Aim of the exercise =>
This task calls for every entry below to be repeated exactly.

Saved entries
§
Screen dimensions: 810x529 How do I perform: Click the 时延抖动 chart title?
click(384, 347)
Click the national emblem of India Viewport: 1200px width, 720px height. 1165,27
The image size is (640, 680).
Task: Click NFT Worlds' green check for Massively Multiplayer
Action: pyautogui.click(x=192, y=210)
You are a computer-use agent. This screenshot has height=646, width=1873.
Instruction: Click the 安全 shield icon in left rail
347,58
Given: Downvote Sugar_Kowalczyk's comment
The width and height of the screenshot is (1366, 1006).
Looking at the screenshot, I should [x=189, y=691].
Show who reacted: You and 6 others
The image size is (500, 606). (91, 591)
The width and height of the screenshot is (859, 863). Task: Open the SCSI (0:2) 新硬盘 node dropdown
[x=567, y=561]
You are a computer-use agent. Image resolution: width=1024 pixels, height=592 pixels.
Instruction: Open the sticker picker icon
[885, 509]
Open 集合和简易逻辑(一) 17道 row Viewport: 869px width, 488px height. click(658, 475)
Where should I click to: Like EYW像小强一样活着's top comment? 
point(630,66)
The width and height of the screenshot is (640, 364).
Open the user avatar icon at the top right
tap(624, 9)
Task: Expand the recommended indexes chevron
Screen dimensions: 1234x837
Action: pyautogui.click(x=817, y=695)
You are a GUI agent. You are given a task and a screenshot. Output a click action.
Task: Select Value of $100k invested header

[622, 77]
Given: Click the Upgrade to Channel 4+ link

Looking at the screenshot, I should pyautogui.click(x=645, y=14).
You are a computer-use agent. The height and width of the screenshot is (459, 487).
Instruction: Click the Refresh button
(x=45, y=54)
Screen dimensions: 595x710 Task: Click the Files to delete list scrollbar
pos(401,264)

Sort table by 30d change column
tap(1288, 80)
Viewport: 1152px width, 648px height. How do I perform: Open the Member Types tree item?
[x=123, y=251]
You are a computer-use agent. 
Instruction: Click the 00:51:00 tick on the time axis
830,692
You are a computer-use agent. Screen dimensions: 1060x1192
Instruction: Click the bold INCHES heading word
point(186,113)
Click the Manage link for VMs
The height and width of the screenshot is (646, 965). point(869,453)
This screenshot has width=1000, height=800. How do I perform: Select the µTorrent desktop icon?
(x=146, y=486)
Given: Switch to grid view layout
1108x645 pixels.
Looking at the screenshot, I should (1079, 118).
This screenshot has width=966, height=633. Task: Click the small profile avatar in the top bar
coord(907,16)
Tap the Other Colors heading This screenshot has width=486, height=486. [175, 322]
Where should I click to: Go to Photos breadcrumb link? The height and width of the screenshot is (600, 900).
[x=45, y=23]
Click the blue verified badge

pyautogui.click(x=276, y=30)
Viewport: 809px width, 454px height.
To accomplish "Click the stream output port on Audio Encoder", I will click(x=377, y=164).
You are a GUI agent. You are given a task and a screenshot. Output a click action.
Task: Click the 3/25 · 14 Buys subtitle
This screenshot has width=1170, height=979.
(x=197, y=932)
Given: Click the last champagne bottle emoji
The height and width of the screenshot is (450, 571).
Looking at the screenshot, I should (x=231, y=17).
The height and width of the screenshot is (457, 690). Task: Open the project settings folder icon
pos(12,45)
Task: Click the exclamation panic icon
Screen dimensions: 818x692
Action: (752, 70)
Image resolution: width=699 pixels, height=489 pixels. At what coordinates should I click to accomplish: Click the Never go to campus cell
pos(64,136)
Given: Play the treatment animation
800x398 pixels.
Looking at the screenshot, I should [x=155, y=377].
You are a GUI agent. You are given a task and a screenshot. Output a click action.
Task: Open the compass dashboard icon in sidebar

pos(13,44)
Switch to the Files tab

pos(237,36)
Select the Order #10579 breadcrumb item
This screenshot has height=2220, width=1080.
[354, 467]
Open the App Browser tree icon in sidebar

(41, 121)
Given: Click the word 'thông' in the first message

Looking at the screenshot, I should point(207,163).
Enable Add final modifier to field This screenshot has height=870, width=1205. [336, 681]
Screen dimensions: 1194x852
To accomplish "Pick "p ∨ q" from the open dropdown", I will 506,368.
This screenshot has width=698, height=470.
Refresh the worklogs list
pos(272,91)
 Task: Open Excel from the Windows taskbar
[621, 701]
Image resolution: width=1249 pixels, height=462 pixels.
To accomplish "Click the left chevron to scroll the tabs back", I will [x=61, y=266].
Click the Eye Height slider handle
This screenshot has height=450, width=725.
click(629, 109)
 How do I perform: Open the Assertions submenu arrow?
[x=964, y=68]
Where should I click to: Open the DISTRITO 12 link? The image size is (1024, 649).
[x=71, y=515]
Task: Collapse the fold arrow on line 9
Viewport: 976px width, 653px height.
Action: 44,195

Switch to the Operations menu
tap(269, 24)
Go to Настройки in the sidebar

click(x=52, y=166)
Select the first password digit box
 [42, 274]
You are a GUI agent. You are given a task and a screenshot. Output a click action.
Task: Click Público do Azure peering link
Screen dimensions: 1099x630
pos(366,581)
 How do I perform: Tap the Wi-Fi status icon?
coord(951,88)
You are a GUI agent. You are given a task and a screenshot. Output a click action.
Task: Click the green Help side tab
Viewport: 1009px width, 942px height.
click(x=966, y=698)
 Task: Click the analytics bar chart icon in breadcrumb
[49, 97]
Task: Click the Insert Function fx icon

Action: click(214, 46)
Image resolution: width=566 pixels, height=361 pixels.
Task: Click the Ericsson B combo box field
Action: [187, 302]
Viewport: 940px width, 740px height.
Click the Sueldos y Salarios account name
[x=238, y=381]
§
Output =>
Screen dimensions: 810x529 How do I perform: Click the 时延抖动 chart title?
click(384, 347)
Click the national emblem of India Viewport: 1200px width, 720px height. 1165,27
The image size is (640, 680).
Task: Click NFT Worlds' green check for Massively Multiplayer
Action: pyautogui.click(x=192, y=210)
You are a computer-use agent. This screenshot has height=646, width=1873.
Instruction: Click the 安全 shield icon in left rail
347,58
Given: Downvote Sugar_Kowalczyk's comment
The width and height of the screenshot is (1366, 1006).
Looking at the screenshot, I should [x=189, y=691].
Show who reacted: You and 6 others
The image size is (500, 606). (91, 591)
The width and height of the screenshot is (859, 863). Task: Open the SCSI (0:2) 新硬盘 node dropdown
[x=567, y=561]
You are a computer-use agent. Image resolution: width=1024 pixels, height=592 pixels.
Instruction: Open the sticker picker icon
[885, 509]
Open 集合和简易逻辑(一) 17道 row Viewport: 869px width, 488px height. click(658, 475)
Where should I click to: Like EYW像小强一样活着's top comment? 
point(630,66)
The width and height of the screenshot is (640, 364).
Open the user avatar icon at the top right
tap(624, 9)
Task: Expand the recommended indexes chevron
Screen dimensions: 1234x837
Action: pyautogui.click(x=817, y=695)
You are a GUI agent. You are given a task and a screenshot. Output a click action.
Task: Select Value of $100k invested header

[622, 77]
Given: Click the Upgrade to Channel 4+ link

Looking at the screenshot, I should pyautogui.click(x=645, y=14).
You are a computer-use agent. The height and width of the screenshot is (459, 487).
Instruction: Click the Refresh button
(x=45, y=54)
Screen dimensions: 595x710 Task: Click the Files to delete list scrollbar
pos(401,264)

Sort table by 30d change column
tap(1288, 80)
Viewport: 1152px width, 648px height. How do I perform: Open the Member Types tree item?
[x=123, y=251]
You are a computer-use agent. 
Instruction: Click the 00:51:00 tick on the time axis
830,692
You are a computer-use agent. Screen dimensions: 1060x1192
Instruction: Click the bold INCHES heading word
point(186,113)
Click the Manage link for VMs
The height and width of the screenshot is (646, 965). point(869,453)
This screenshot has width=1000, height=800. How do I perform: Select the µTorrent desktop icon?
(x=146, y=486)
Given: Switch to grid view layout
1108x645 pixels.
Looking at the screenshot, I should (1079, 118).
This screenshot has width=966, height=633. Task: Click the small profile avatar in the top bar
coord(907,16)
Tap the Other Colors heading This screenshot has width=486, height=486. [175, 322]
Where should I click to: Go to Photos breadcrumb link? The height and width of the screenshot is (600, 900).
[x=45, y=23]
Click the blue verified badge

pyautogui.click(x=276, y=30)
Viewport: 809px width, 454px height.
To accomplish "Click the stream output port on Audio Encoder", I will click(x=377, y=164).
You are a GUI agent. You are given a task and a screenshot. Output a click action.
Task: Click the 3/25 · 14 Buys subtitle
This screenshot has width=1170, height=979.
(x=197, y=932)
Given: Click the last champagne bottle emoji
The height and width of the screenshot is (450, 571).
Looking at the screenshot, I should (x=231, y=17).
The height and width of the screenshot is (457, 690). Task: Open the project settings folder icon
pos(12,45)
Task: Click the exclamation panic icon
Screen dimensions: 818x692
Action: (752, 70)
Image resolution: width=699 pixels, height=489 pixels. At what coordinates should I click to accomplish: Click the Never go to campus cell
pos(64,136)
Given: Play the treatment animation
800x398 pixels.
Looking at the screenshot, I should [x=155, y=377].
You are a GUI agent. You are given a task and a screenshot. Output a click action.
Task: Open the compass dashboard icon in sidebar

pos(13,44)
Switch to the Files tab

pos(237,36)
Select the Order #10579 breadcrumb item
This screenshot has height=2220, width=1080.
[354, 467]
Open the App Browser tree icon in sidebar

(41, 121)
Given: Click the word 'thông' in the first message

Looking at the screenshot, I should point(207,163).
Enable Add final modifier to field This screenshot has height=870, width=1205. [336, 681]
Screen dimensions: 1194x852
To accomplish "Pick "p ∨ q" from the open dropdown", I will 506,368.
This screenshot has width=698, height=470.
Refresh the worklogs list
pos(272,91)
 Task: Open Excel from the Windows taskbar
[621, 701]
Image resolution: width=1249 pixels, height=462 pixels.
To accomplish "Click the left chevron to scroll the tabs back", I will [x=61, y=266].
Click the Eye Height slider handle
This screenshot has height=450, width=725.
click(629, 109)
 How do I perform: Open the Assertions submenu arrow?
[x=964, y=68]
Where should I click to: Open the DISTRITO 12 link? The image size is (1024, 649).
[x=71, y=515]
Task: Collapse the fold arrow on line 9
Viewport: 976px width, 653px height.
Action: 44,195

Switch to the Operations menu
tap(269, 24)
Go to Настройки in the sidebar

click(x=52, y=166)
Select the first password digit box
 [42, 274]
You are a GUI agent. You are given a task and a screenshot. Output a click action.
Task: Click Público do Azure peering link
Screen dimensions: 1099x630
pos(366,581)
 How do I perform: Tap the Wi-Fi status icon?
coord(951,88)
You are a GUI agent. You are given a task and a screenshot. Output a click action.
Task: Click the green Help side tab
Viewport: 1009px width, 942px height.
click(x=966, y=698)
 Task: Click the analytics bar chart icon in breadcrumb
[49, 97]
Task: Click the Insert Function fx icon

Action: click(214, 46)
Image resolution: width=566 pixels, height=361 pixels.
Task: Click the Ericsson B combo box field
Action: [187, 302]
Viewport: 940px width, 740px height.
Click the Sueldos y Salarios account name
[x=238, y=381]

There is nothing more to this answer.